# Artikel
„Als Messias bin ich nicht geeignet“

Der Publizist Michael Naumann soll die Hamburger SPD aus der Krise führen. Im taz-Interview erklärt er seine Motivation, bei der Bürgerschaftswahl gegen Amtsinhaber Ole von Beust (CDU) anzutreten – und warum sein Wahlkampf „amerikanisch“ wird

MICHAEL NAUMANN, 65, geboren in Köthen/Sachsen-Anhalt, habilitierter Politologe, war schon Journalist, Verlagsmanager, Kulturstaatsminister und zuletzt Herausgeber der Zeit.

INTERVIEW: JAN KAHLCKE

taz: Herr Naumann, was war Ihr erster Gedanke, als Olaf Scholz Ihnen die Spitzenkandidatur der Hamburger SPD antrug?Michael Naumann: Verblüffung. Nackte Verblüffung, sozusagen Verblüffung an und für sich.

Warum haben Sie zugesagt?

Erstens, weil ich den bedauernswerten Zustand meiner Partei in Hamburg kannte – ihn aber nicht als Ende der SPD-Tradition in der Stadt akzeptieren konnte. Zweitens, weil ich die Geschichte dieser Stadt mit ihren hervorragenden Bürgermeistern in Nachkriegszeit und Weimarer Republik kenne. Die Möglichkeit, sowohl für die Stadt als auch für die Sozialdemokratie antreten zu können, empfand ich als Herausforderung und Ehre zugleich.

Als Sie das Amt des Kulturstaatsministers hinwarfen, sah es aus, als hätten Sie von der aktiven Politik genug.

Ich habe nicht „hingeworfen“. Mein Rücktritt hatte absolut private Gründe, die vom Bundeskanzler akzeptiert wurden.

Sie sind 65 Jahre alt. Noch darf man in diesem Alter in Rente gehen. Wollen Sie beweisen, was noch geht?

Ich habe nicht das Gefühl, dass ich aufs Altenteil gehöre. Es ist der Zeitpunkt im Leben, an dem man sich fragt: Kann ich noch mal was Neues probieren?

Sie hätten aber auch einfach segeln gehen können. Oder ein paar Bücher vom Nachttisch räumen. Was ist das für ein Kick, in so eine aussichtslos scheinende Schlacht zu ziehen?

Sie zu gewinnen.

Schlummert in Ihnen ein Spielertyp?

Ich kann kein Skat spielen, die sozialdemokratische Urspielform. Im Schach hat mich mein Sohn schon geschlagen, als er fünf Jahre alt war. Spieler – nein. Aber ehrgeizig bin ich schon.

# Aufgabe A
Gib den Abschnitt aus dem Interview mit Michael Naumann von "Warum haben Sie" bis "was noch geht?" wortgetreu wieder.
# Aufgabe B
In welchem Spiel hat laut dem Interview mit Michael Naumann sein Sohn ihn geschlagen, und wie alt war der Sohn damals?

# Material
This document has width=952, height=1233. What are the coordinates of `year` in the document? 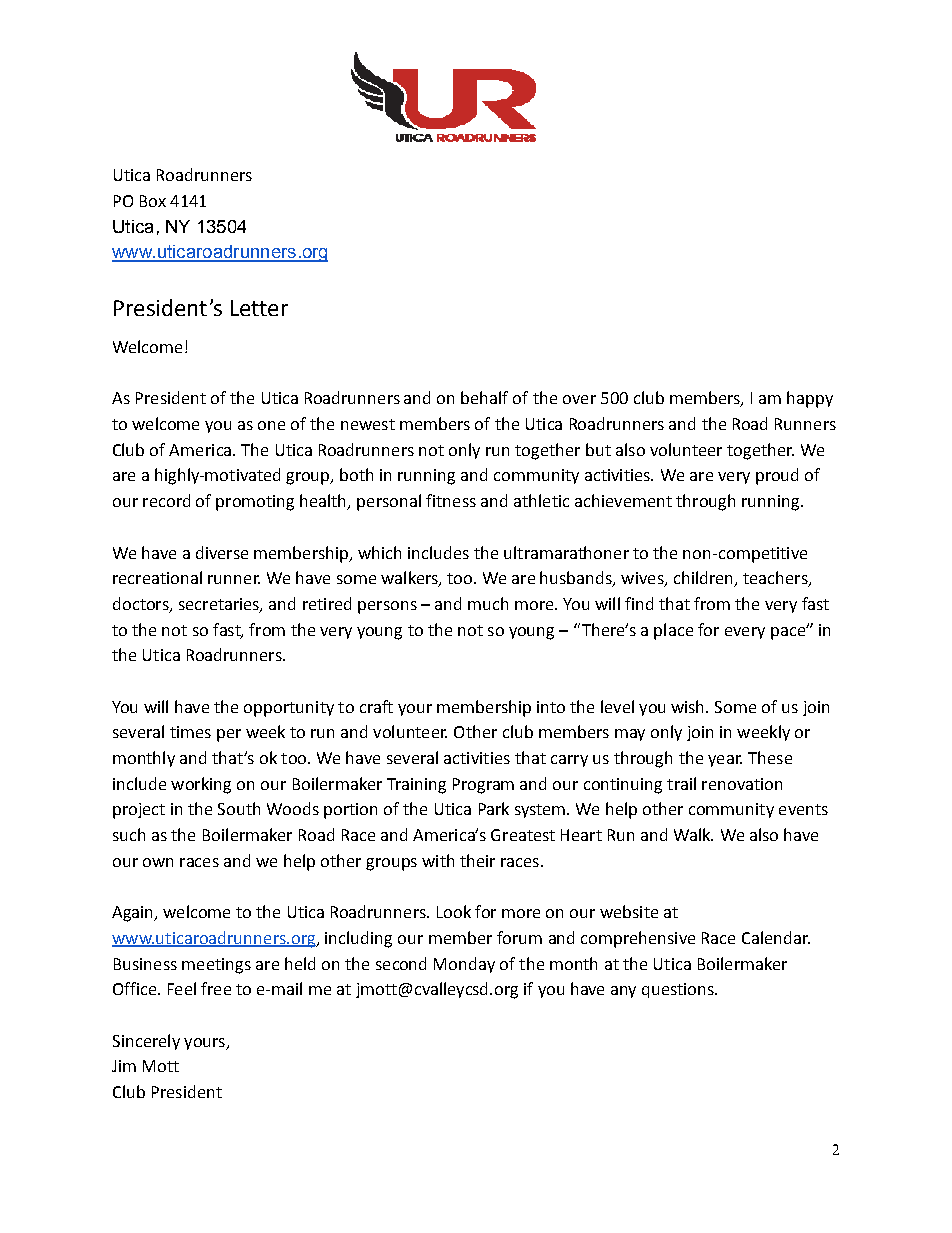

# Korrekte Ausgabe A
Warum haben Sie zugesagt?

Erstens, weil ich den bedauernswerten Zustand meiner Partei in Hamburg kannte – ihn aber nicht als Ende der SPD-Tradition in der Stadt akzeptieren konnte. Zweitens, weil ich die Geschichte dieser Stadt mit ihren hervorragenden Bürgermeistern in Nachkriegszeit und Weimarer Republik kenne. Die Möglichkeit, sowohl für die Stadt als auch für die Sozialdemokratie antreten zu können, empfand ich als Herausforderung und Ehre zugleich.

Als Sie das Amt des Kulturstaatsministers hinwarfen, sah es aus, als hätten Sie von der aktiven Politik genug.

Ich habe nicht „hingeworfen“. Mein Rücktritt hatte absolut private Gründe, die vom Bundeskanzler akzeptiert wurden.

Sie sind 65 Jahre alt. Noch darf man in diesem Alter in Rente gehen. Wollen Sie beweisen, was noch geht?

# Korrekte Ausgabe B
Im Schach; der Sohn war fünf Jahre alt.